TASK ITEM: Check each line of the material below for the string "Kitchens" and reply with how many have it, nothing more.

=== Begin Enclosure ===

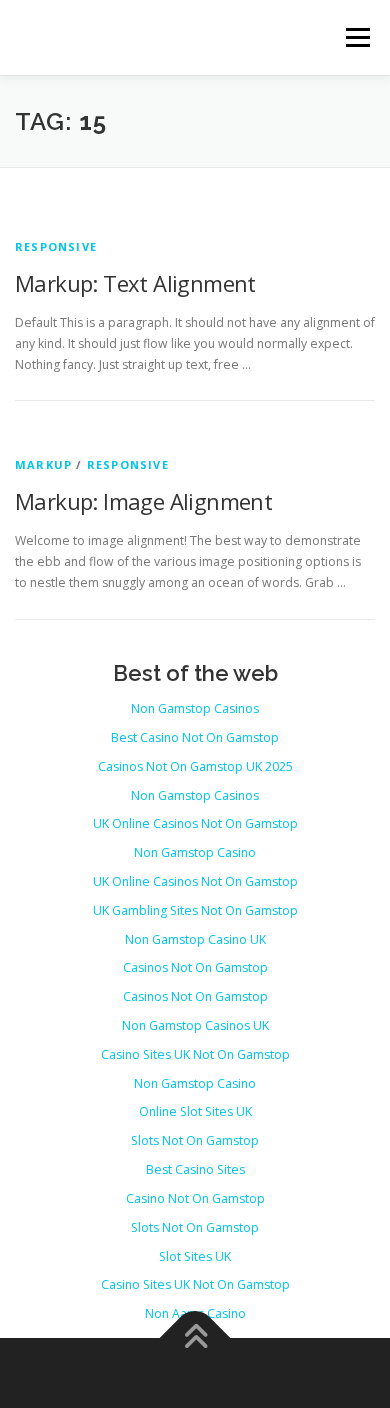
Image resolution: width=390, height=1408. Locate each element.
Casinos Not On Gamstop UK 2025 (195, 766)
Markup (43, 464)
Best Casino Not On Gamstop (195, 737)
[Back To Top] (195, 1338)
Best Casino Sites (195, 1169)
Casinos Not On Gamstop (195, 967)
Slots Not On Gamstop (195, 1140)
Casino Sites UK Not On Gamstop (195, 1054)
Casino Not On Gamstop (195, 1198)
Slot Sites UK (195, 1256)
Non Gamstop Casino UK (195, 939)
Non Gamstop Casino (195, 852)
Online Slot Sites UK (195, 1111)
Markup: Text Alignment (135, 283)
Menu (356, 37)
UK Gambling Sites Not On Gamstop (195, 910)
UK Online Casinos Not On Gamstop (195, 823)
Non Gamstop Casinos (195, 708)
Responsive (56, 246)
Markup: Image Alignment (143, 501)
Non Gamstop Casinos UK (195, 1025)
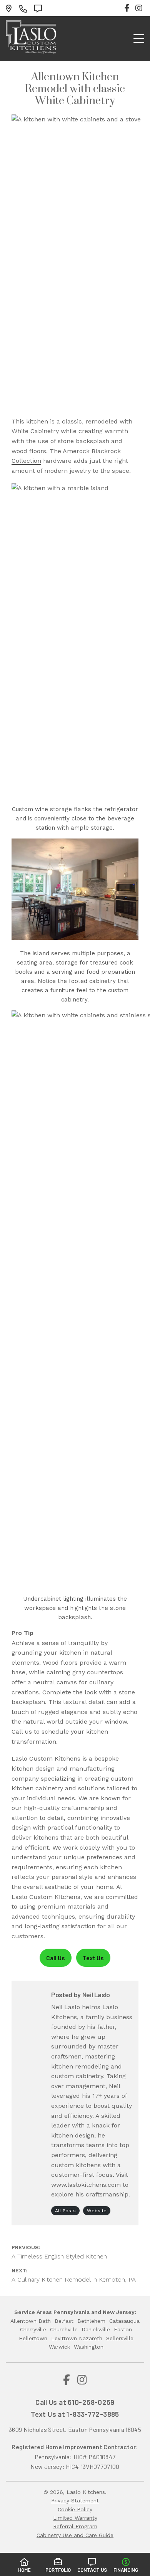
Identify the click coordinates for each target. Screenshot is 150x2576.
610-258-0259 (91, 2402)
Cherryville (33, 2329)
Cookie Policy (75, 2509)
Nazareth (90, 2338)
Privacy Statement (75, 2500)
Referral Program (75, 2526)
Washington (88, 2347)
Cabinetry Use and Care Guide (75, 2535)
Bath (44, 2321)
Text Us (93, 1957)
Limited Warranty (75, 2518)
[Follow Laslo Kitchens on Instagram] (138, 8)
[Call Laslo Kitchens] (25, 8)
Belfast (64, 2321)
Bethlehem (91, 2321)
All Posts (65, 2210)
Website (97, 2210)
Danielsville (96, 2329)
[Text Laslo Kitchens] (40, 8)
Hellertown (33, 2338)
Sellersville (119, 2338)
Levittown (64, 2338)
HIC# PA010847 (94, 2456)
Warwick (59, 2347)
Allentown (23, 2321)
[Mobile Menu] (138, 38)
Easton (123, 2329)
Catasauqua (124, 2321)
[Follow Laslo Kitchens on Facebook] (127, 8)
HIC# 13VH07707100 (92, 2466)
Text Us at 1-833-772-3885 (75, 2414)
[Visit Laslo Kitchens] (10, 8)
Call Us (55, 1957)
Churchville (64, 2329)
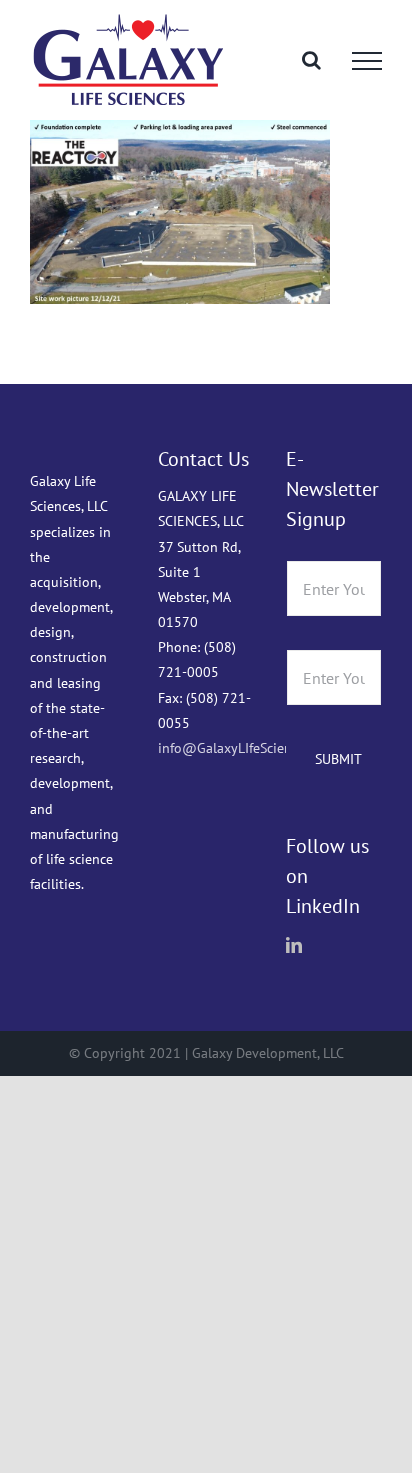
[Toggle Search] (311, 60)
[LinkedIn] (294, 945)
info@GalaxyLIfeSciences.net (246, 748)
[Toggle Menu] (367, 61)
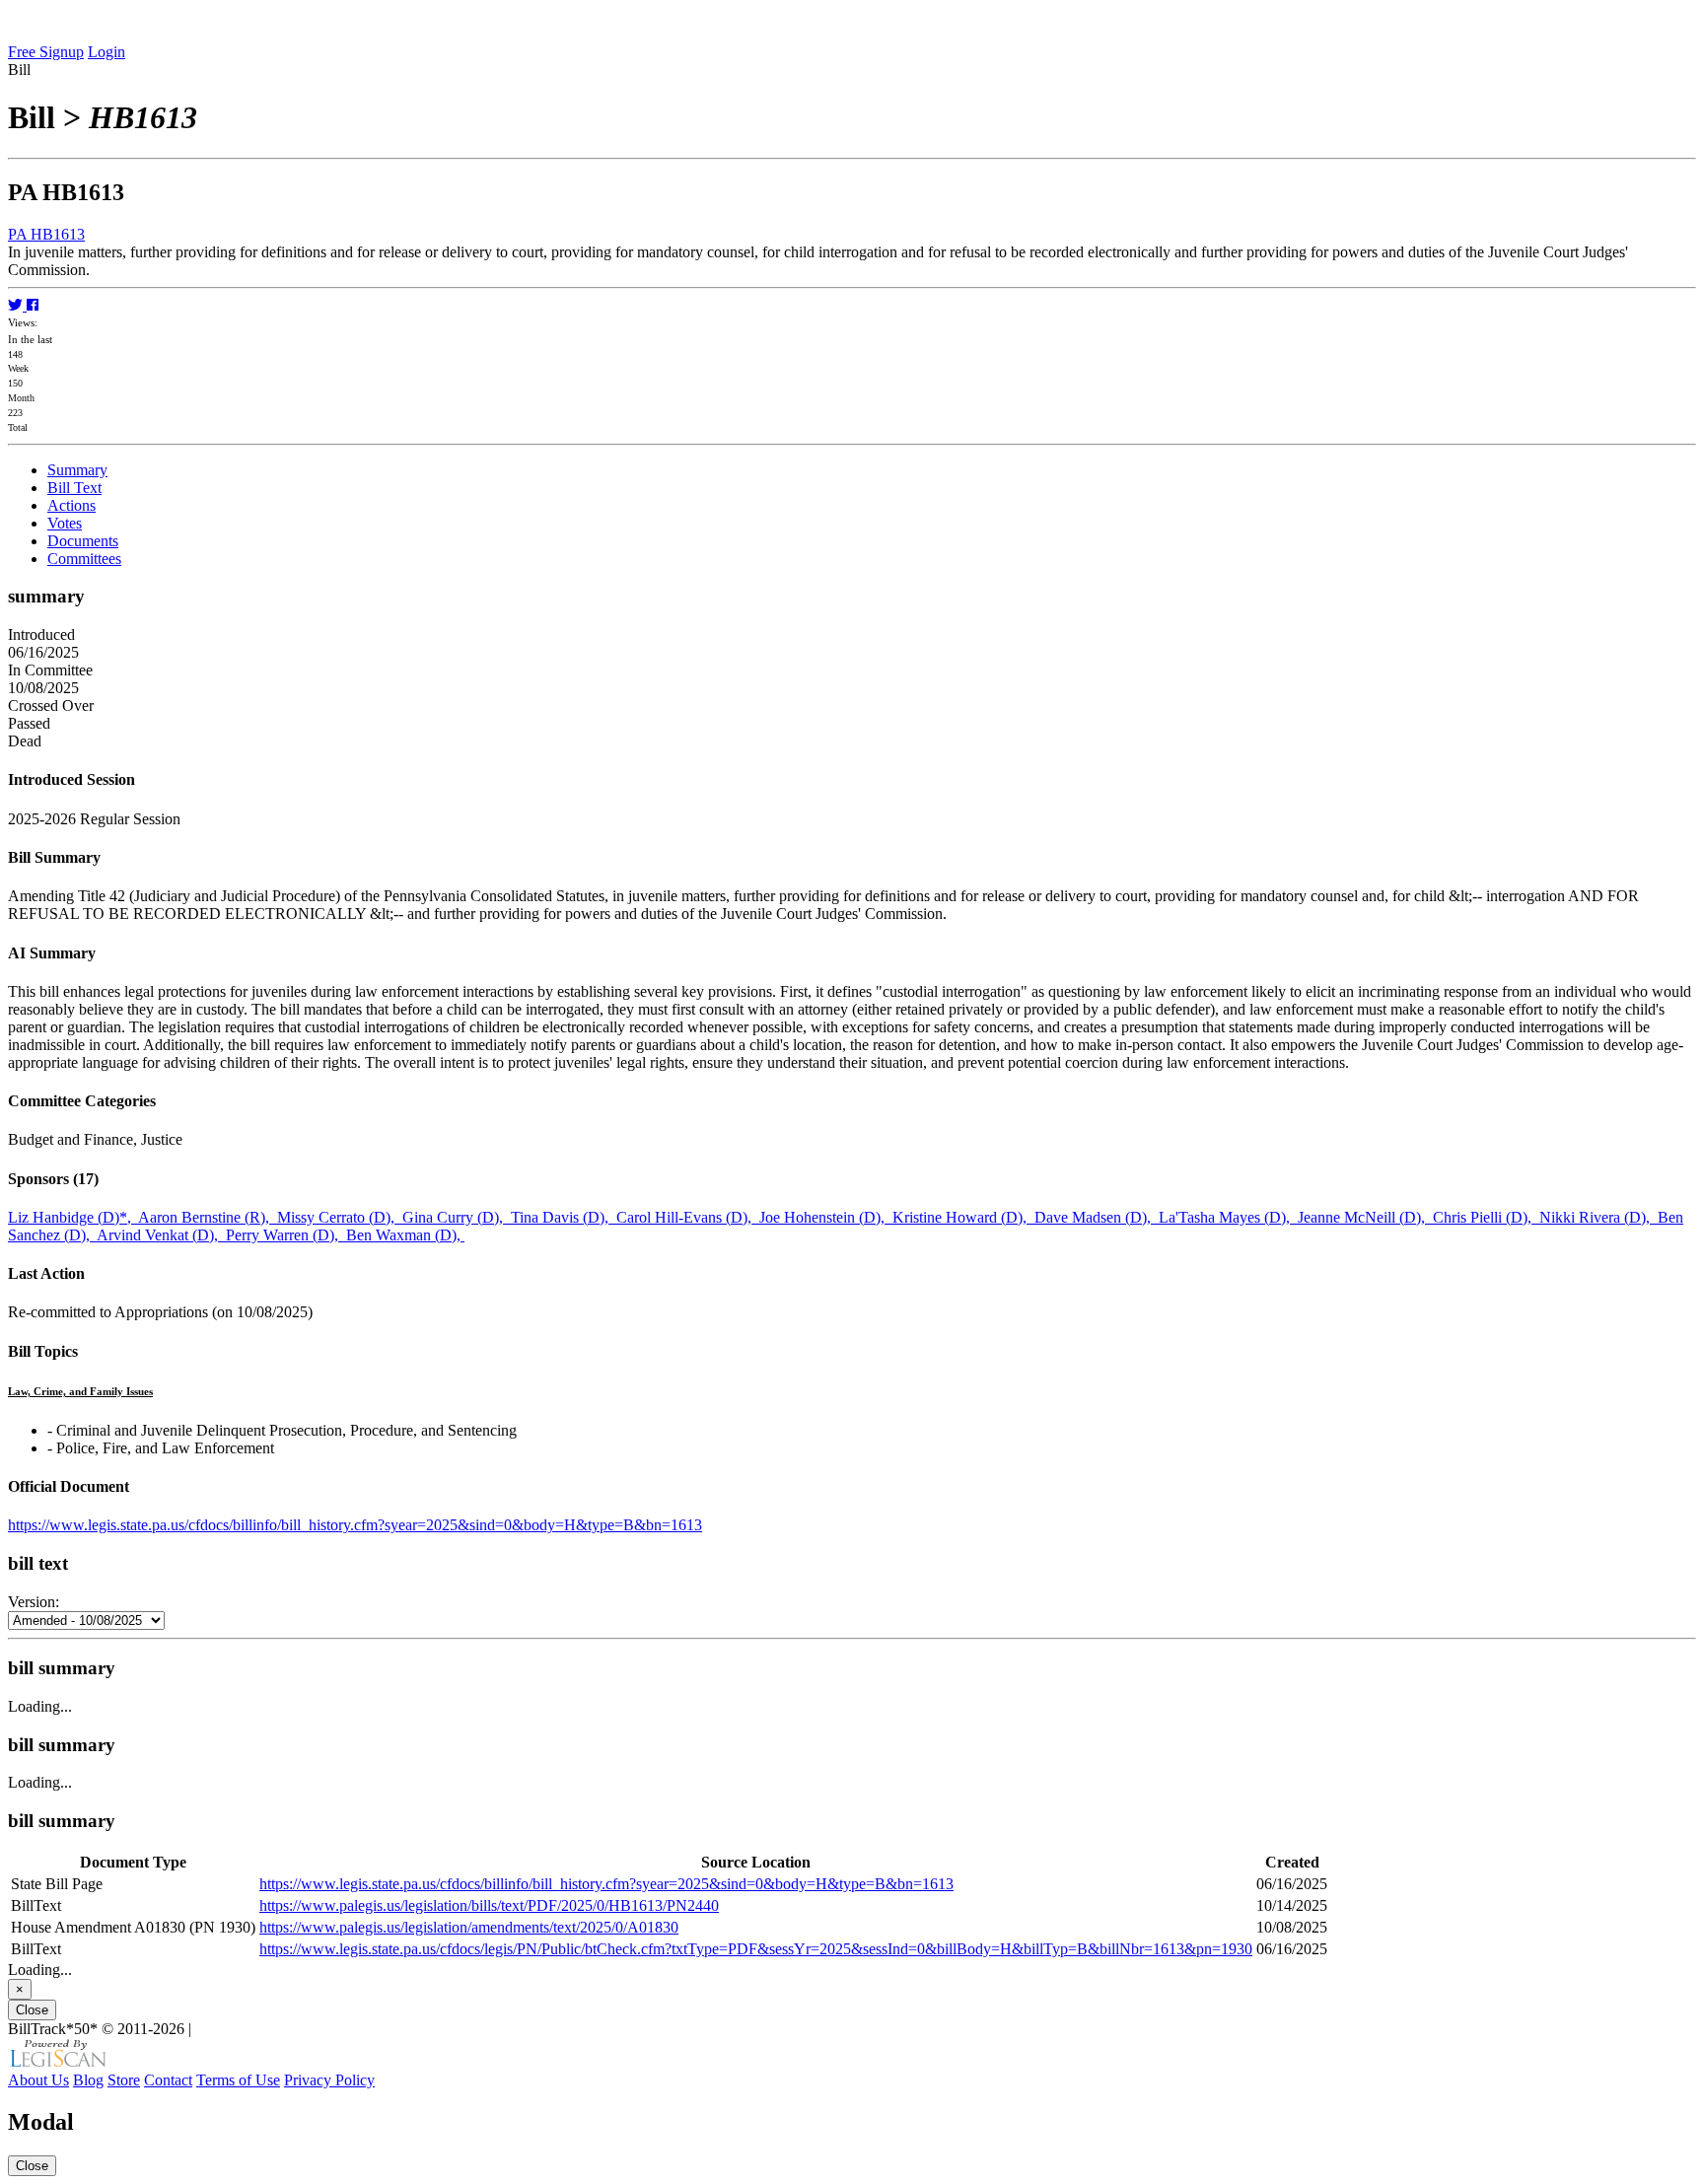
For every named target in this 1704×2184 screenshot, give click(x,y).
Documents (82, 540)
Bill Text (74, 487)
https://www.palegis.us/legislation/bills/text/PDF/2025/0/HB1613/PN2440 (489, 1905)
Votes (64, 523)
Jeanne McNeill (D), (1365, 1217)
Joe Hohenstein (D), (825, 1217)
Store (123, 2080)
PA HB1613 (46, 234)
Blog (88, 2080)
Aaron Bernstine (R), (207, 1217)
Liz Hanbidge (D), (73, 1217)
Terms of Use (238, 2080)
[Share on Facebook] (32, 305)
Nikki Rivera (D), (1598, 1217)
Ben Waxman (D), (405, 1235)
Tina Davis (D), (563, 1217)
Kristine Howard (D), (963, 1217)
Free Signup (46, 51)
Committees (84, 558)
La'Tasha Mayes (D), (1228, 1217)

=== End Enclosure ===

EXERCISE RESPONSE: 5